(Available data)

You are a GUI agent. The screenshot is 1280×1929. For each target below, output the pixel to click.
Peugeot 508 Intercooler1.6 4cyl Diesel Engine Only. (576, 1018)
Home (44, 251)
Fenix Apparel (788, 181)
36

(End Available data)

_Directions for this task_
Output all of the records, keeping every word exact.

_Response_
You are a GUI agent. The screenshot is 1280×1929. For each target below, output the pixel to click.
Peugeot 508 Intercooler1.6 4cyl Diesel Engine Only. (576, 1018)
Home (44, 251)
Fenix Apparel (788, 181)
36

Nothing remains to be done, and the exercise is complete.